これまで力の及ぶ範囲で「(男性中心の職場の)悪い習慣は変えてきた」という。例えば朝食会は断る。子供と朝食をとり、学校に送っていきながらおしゃべりをするのが大切な時間だからだ。会議は2時間など論外。45分きっかりに収める。19時過ぎの会議も禁止。「19時以降は、子供がいる人もいない人も、自分に栄養を与える大切な時間だ」と説く。
3人の男の子を育てながら働くルノーのローランス・エルツベルグさん
ルノーで商業小型車のマーケティング・ディレクターを務めながら、3人の男の子を育てるローランス・エルツベルグさん(45)もまた「18時半には退社する」と職場で宣言している。先日、遅くまでかかる会議があったときは、冒頭に話をして途中で会議を抜けたという。「19時には帰宅して子供と夕食のテーブルにつく」ことが最優先だからだ。「部下もみな理解してくれている」ときっぱり説明したところで、傍らの広報担当者が「でも15年前だと、そうしたことは出来なかった。やはり改革が必要だった」と小声で付け加えた。

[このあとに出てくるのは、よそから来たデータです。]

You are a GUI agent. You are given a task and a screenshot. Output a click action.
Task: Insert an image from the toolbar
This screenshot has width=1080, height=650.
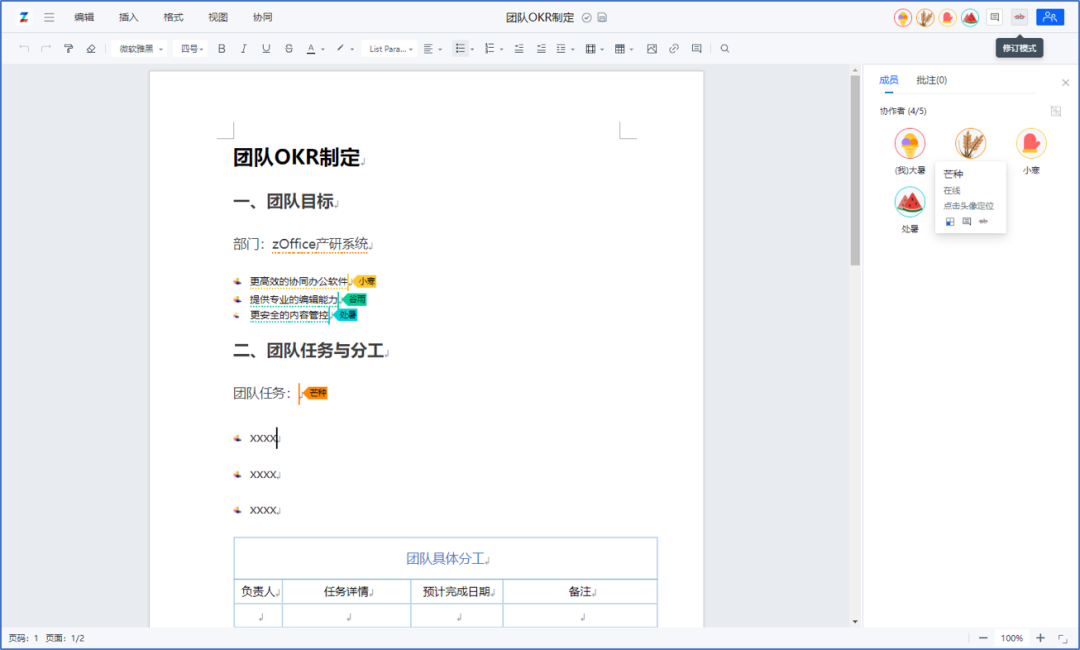tap(652, 48)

ルノーは日産自動車と同様、CEOのカルロス・ゴーン氏の強力なリーダーシップのもと、女性活躍を進めており、女性管理職比率は既に18%に達し、役員に占める割合も26%に及ぶ。ローランスさんのような子育て中の女性管理職が増えることで、企業風土も変わっていくのだろう。
産み時については「全く考えなかった」
取材を通して、日本との彼我の差を感じたことがある。子育てをする女性社員に「子供を2人、3人と持ちながら仕事を続けることに不安はなかったか」と尋ねたところ、全員、間髪をいれず「ノン」と答えたことだ。
もうひとつ、重ねて質問をした。「仕事の状況も考慮して、産み時を考えたか」というもの。これも9割方「全く考えなかった。自然の流れに任せた」という答えが返ってきた。「子供を産んだら今の仕事が続けられないのではないか」と産み時を考えて立ち止まってしまう日本の女性に比べると、何という違いだろう。
『パリの女は産んでいる』の著書がある中島さおりさん。「専業主婦は肩身が狭い」と話す(写真:松永 学)
フランスで子育てしながら仕事を続けやすい環境が整えられたのは、1980年代のこと。出生率の低下に加えて、70年代に盛んになった男女平等を求めるフェミニズム運動を受けて、「働きながら子供を育てる」世帯への家族政策が促進された。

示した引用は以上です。